Accordingly, the resin components for the resin oil passages such
as the oil channel cover 167, which defines the shape of the
hydraulic pressure supply channel 167c, are formed into an
arbitrary shape to be attached to the cylinder head cover main body
104 so that the components are firmly integrated with the resin
cylinder head cover main body 104.
[0116] Thus, the resin oil passage are formed in the cylinder head
cover main body 104 only by means of the oil channel cover 167, and
no special parts such as union bolts and oil joints are necessary.
Accordingly, the number of components is reduced. Further, since
the oil channel cover 167 is in close contact with and firmly fixed
to the cylinder head cover main body 104, resonance due to the
operation of internal combustion engine is effectively prevented.
The problems related to sealing of oil are thus solved.
Accordingly, the operation of the variable valve actuation
mechanisms is ensured.
Modified Embodiments
[0117] (a) In the first embodiment (FIGS. 1 to 8), the hydraulic
pressure supplying channels 66, 67 and the distribution channels
66a, 66b are formed by using core pins. However, the channels 66,
67, 66a, 66b may be-formed by using cores. Alternatively, the
channels 66, 67, 66a, 66b may be partially machined by means of a
drill.
[0118] (b) In the second embodiment (FIGS. 9 to 17), the flat
surface of the cylinder head cover main body 104 is used as the
welding zone 167b of the cylinder head cover main body 104, to
which the lower surface 167a of the oil channel cover 167 is
welded. Instead, as shown in FIG. 18, a groove 202 may be formed
inside a welding zone 200, and a hydraulic pressure supply channel
may be defined in a cylinder head cover main body 204. Accordingly,
an oil channel cover 206 is formed as a flat plate. By welding the
flat oil channel cover 206 to the welding zone 200, hydraulic
pressure can be supplied to pipe receiving holes 207, 209 from a
hydraulic pressure supply passage 268a of a hydraulic
connector.

Data extract

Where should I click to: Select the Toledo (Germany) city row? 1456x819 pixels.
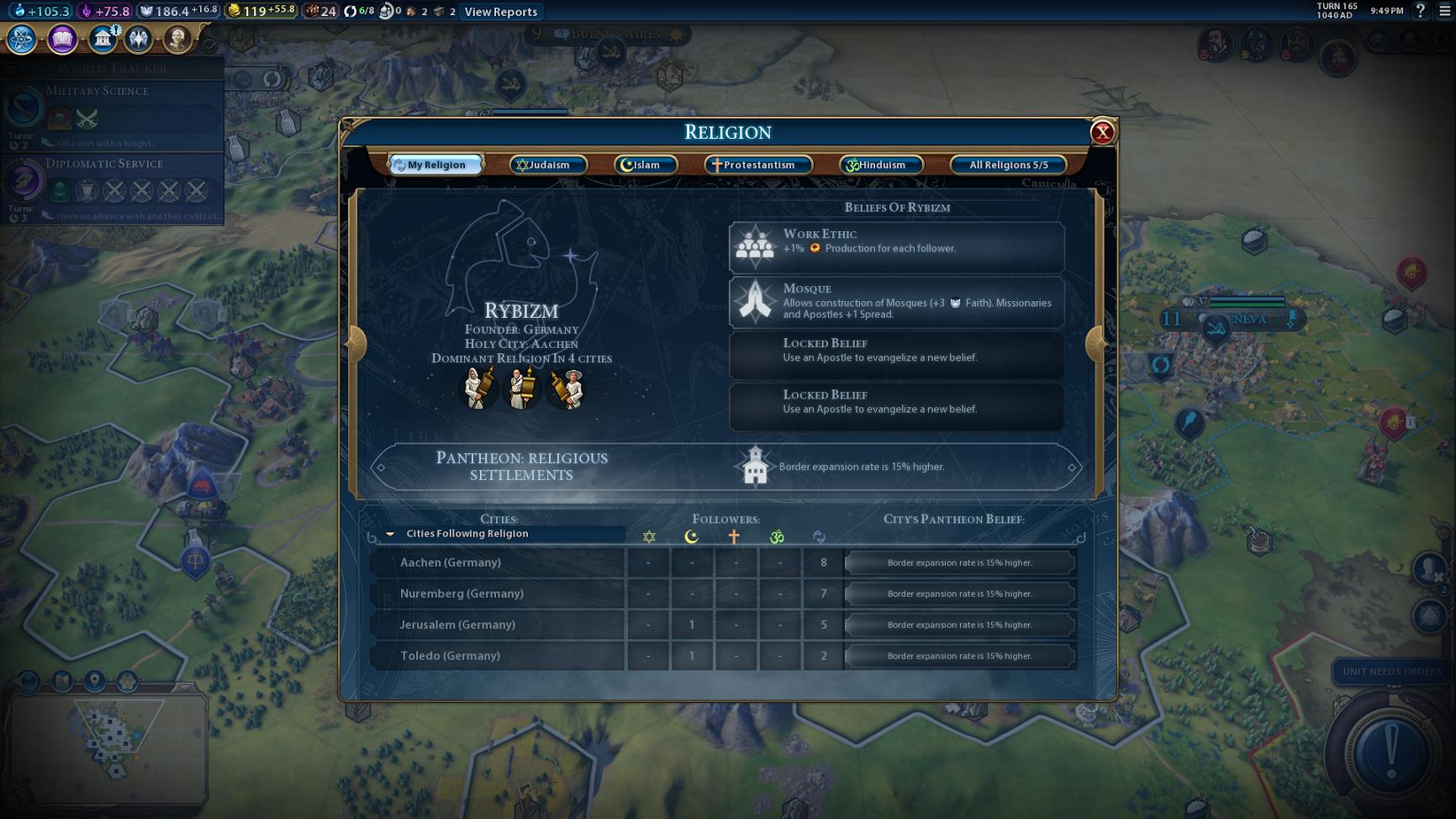(498, 656)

Task requirements
a) In the cylinder head cover excerpt, which special parts are said to be unnecessary?
b) Please rewrite the cylinder head cover excerpt from "Accordingly, the number" to "are thus solved.", putting "vibration" in place of "resonance".

Responses to the exercise
a) Union bolts and oil joints.

b)
Accordingly, the number of components is reduced. Further, since
the oil channel cover 167 is in close contact with and firmly fixed
to the cylinder head cover main body 104, vibration due to the
operation of internal combustion engine is effectively prevented.
The problems related to sealing of oil are thus solved.